The question I am about to ask came to my mind when I was analyzing Richardson method with symmetric and positive definite matrices. But it is really about simple math I somehow can't defeat.
Given real numbers: $\lambda_1\ge \lambda_2 \ge ...\ge \lambda_n>0$ find parameter $\alpha$ such that $\max_k|1-\alpha\lambda_k|$ is minimal.
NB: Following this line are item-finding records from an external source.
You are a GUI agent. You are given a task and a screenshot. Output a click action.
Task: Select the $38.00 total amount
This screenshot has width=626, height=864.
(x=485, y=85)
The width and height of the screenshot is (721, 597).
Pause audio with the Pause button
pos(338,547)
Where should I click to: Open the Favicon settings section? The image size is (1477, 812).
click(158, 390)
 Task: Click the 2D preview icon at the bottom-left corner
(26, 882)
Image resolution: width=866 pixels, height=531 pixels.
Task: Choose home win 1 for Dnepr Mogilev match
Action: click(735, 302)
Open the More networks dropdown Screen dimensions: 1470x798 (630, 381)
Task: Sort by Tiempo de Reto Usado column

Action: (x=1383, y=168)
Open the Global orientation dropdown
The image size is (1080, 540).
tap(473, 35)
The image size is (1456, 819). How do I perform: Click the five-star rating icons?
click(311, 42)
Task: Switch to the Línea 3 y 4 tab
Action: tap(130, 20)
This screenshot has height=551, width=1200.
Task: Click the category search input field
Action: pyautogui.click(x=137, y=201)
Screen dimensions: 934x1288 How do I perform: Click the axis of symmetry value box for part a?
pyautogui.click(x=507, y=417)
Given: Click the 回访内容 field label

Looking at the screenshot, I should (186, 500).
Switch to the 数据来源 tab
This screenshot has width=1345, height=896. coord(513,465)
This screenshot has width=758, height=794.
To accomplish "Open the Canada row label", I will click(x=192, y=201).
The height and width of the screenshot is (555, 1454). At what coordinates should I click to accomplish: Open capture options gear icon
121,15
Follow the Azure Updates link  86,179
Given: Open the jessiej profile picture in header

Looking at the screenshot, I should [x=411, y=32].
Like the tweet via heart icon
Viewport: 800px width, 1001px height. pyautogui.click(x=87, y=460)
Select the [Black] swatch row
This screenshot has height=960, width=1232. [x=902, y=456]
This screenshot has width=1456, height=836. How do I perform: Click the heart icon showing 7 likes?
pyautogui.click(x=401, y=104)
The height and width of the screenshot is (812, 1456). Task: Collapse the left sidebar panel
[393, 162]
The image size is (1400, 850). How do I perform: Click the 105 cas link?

The answer is that $\alpha=\frac{2}{\lambda_1+\lambda_n}$. Why?
This can be proved by induction on $n$. (Side note: This is a nice example of a time when the geometric median in a metric space has a nice formula!) I have to run, however, and so I only sketch an argument below.
First, prove that this holds when $n = 1$ and $n = 2$.
Inductive Hypothesis: Assume that for all $x_1\geq \ldots \geq x_n > 0$ the function $a\mapsto \max_k|1-ax_k|$ is minimized at $\frac{2}{x_1+x_n}$. Given $\lambda_1 \geq \ldots \geq \lambda_n \geq \lambda_{n+1} > 0$, break the argument into three cases:
$$ x_k = \begin{cases} \lambda_1 - \lambda_n &\text{if } k = 1\\ \lambda_k &\text{if } 2\leq k \leq n-1\\ \lambda_n + \lambda_{n+1} &\text{if } k = n. \end{cases} $$
By the inductive hypothesis
$$ a\mapsto \max_k|1-ax_k| $$
is minimized at
$$ a = \frac{2}{x_1+x_n} = \frac{2}{\lambda_1+\lambda_{n+1}}. $$
You can then do some algebra to infer from this that $\min_k|1-a\lambda_k|$ is also minimal at this $a$.
since $\lambda_1\geq \lambda_2\geq \ldots \geq \lambda_n$ and $\alpha$ is fixed there, so $|1-\alpha \lambda_1|\leq |1-\alpha \lambda_2|\leq \ldots \leq |1-\alpha \lambda_n|. $ $|1-\alpha \lambda_n|$ is minimum when $|1-\alpha \lambda_1|=|1-\alpha \lambda_n|$ or $1-\alpha \lambda_1=\alpha \lambda_n-1$, that is, for $\alpha=\frac{2}{\lambda_1 +\lambda_n}$.